抄録
It is well known that change in drug distribution occur in association with hepatic disease. The prediction of the variation in the volume of distribution of drugs at steady-state (Vdss) in hepatic disease is very useful for the planning of drug dosage regimens.
In the present study, we tried to develop methodology for estimating Vdss in hepatic disease based on physiological pharmacokinetics. The following two methods were utilized to predict Vdss in hepatic disease (hepatic cirrhosis and hapatitis). Method 1 : Vdss in hepatic disease was predicted assuming that Vdss in hepatic disease is not different from that in the normal condition. Method 2 : it is assumed that hepatic disease could not lead to alterations in the tissue binding but in the plasma binding, Vdss in hepatic disease was calculated according to the mass balance equation (Vdss=7.2+7.8·fP+27·fp/fT ; where fP and fT are plasma and tissue unbound fraction, respectively) by using the data of Vdss and fp in normal condition and that in hepatic disease. In hapatic cirrhosis, a significant correlation between the observed and predicted values according to Method 1 was obtained with a slope of regression line of 0.79 (p<0.001).
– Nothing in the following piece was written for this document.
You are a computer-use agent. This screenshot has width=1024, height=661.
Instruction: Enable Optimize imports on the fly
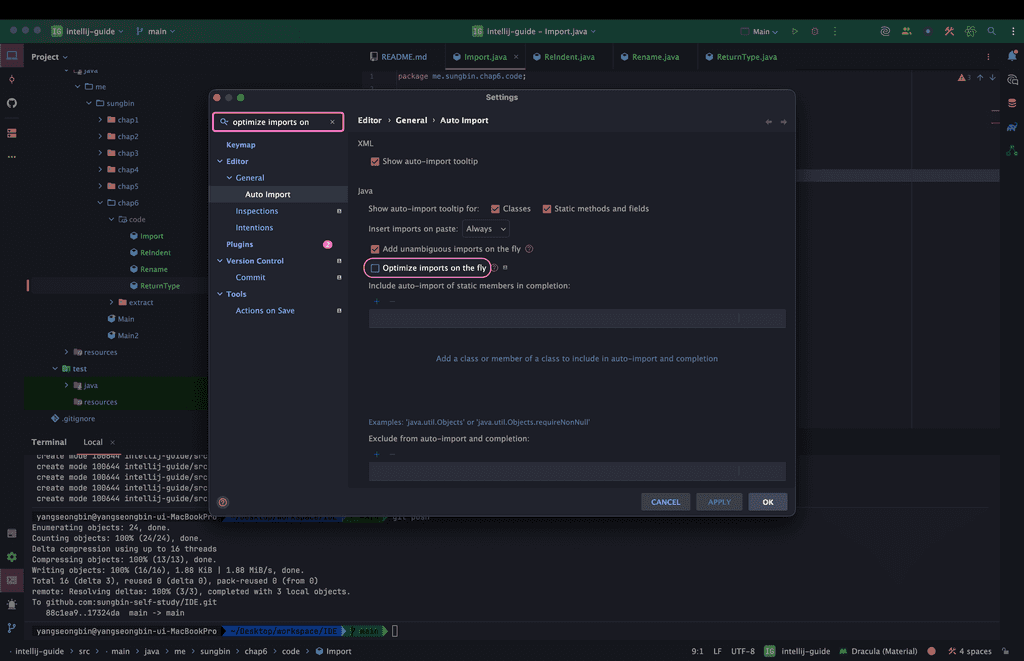click(375, 268)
On the other hand, a significant linear correlation between the observed and predicted values according to Method 2 was obtained with a slope of 1.03 (p<0.001). Furthermore, a significant difference in percent errors between the two methods was observed (p<0.05). In hepatitis, same resuls were also obtained.
In conclusion, it is suggested that the extent of intrinsic tissue binding of various drugs is little altered in hepatic disease. The prediction of the apparent volume of distribution in hepatic disease according to Method 2 was successful for most drugs studied and very useful for clinical use.